Given data:
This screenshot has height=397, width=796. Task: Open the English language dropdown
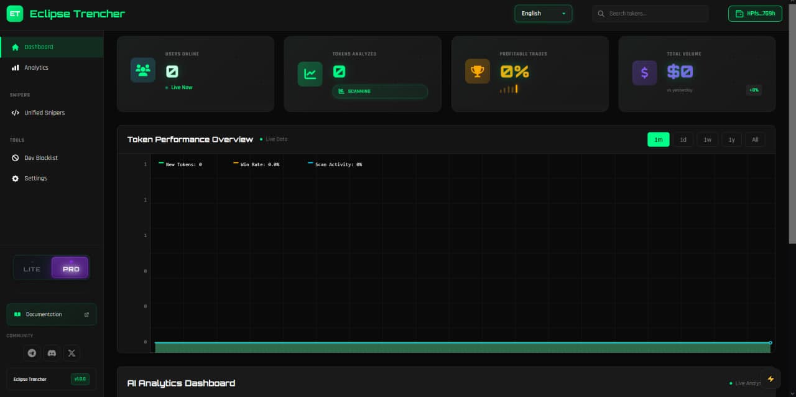tap(543, 14)
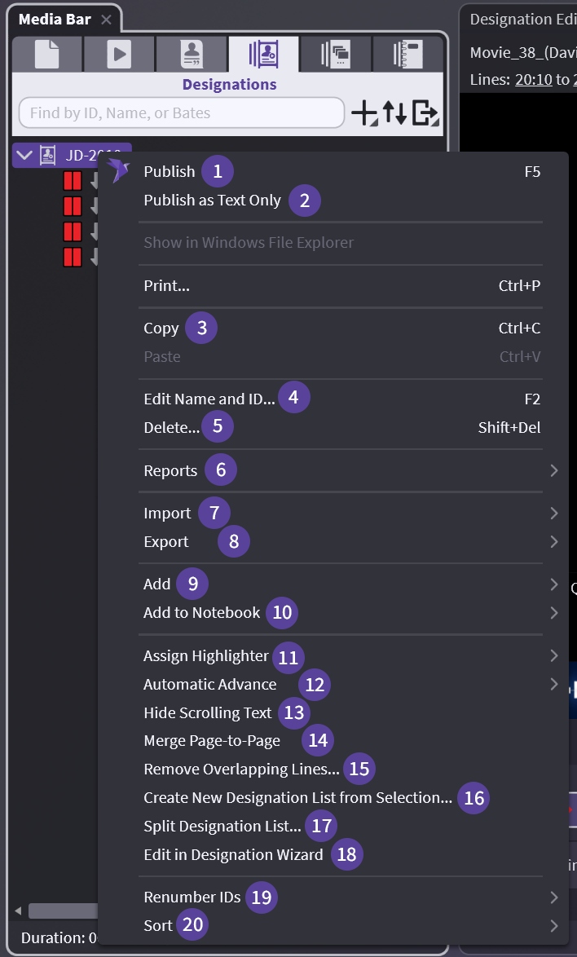Close the Media Bar panel tab

pos(106,20)
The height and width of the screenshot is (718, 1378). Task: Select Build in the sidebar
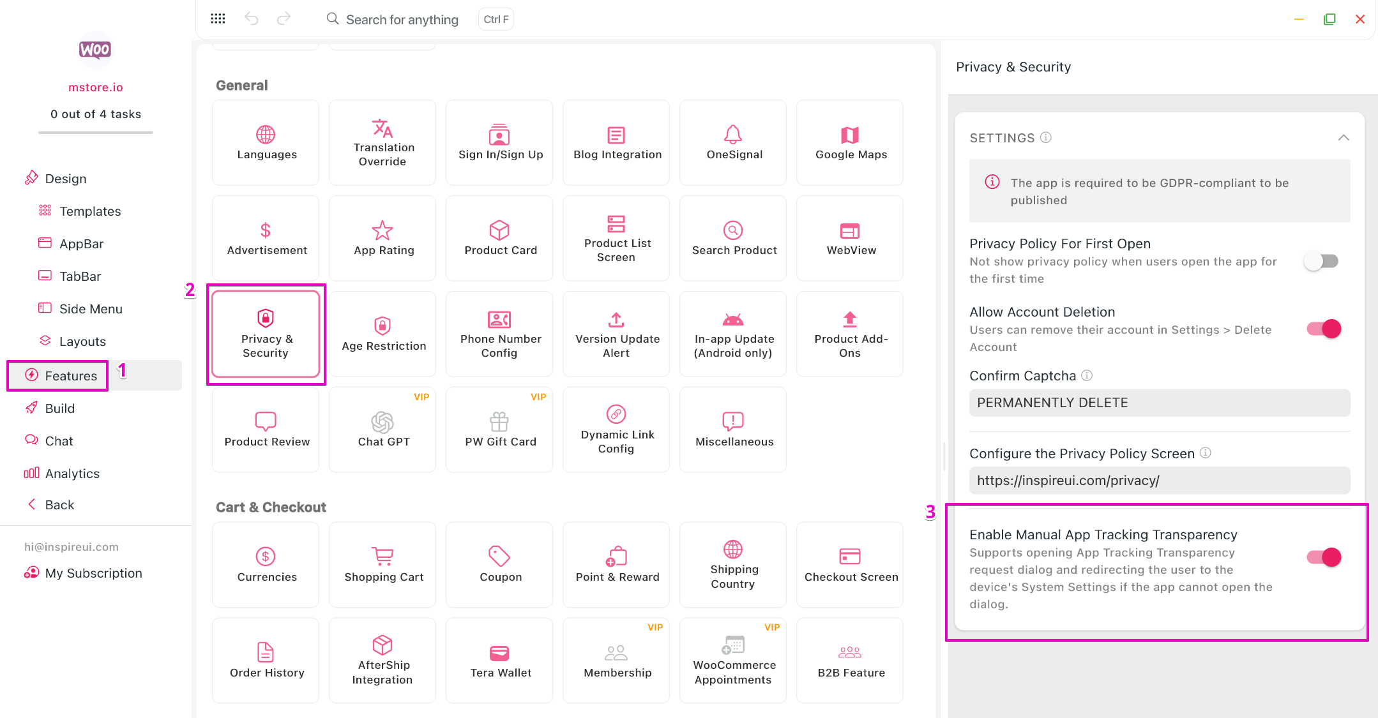[59, 408]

Goal: Reproduce the full listing above verbatim, omitting the pictures.

Output:
This screenshot has height=397, width=796. Task: Open the English language dropdown
tap(543, 14)
Close the Media Bar panel tab

pos(106,20)
The height and width of the screenshot is (718, 1378). Task: Select Build in the sidebar
[59, 408]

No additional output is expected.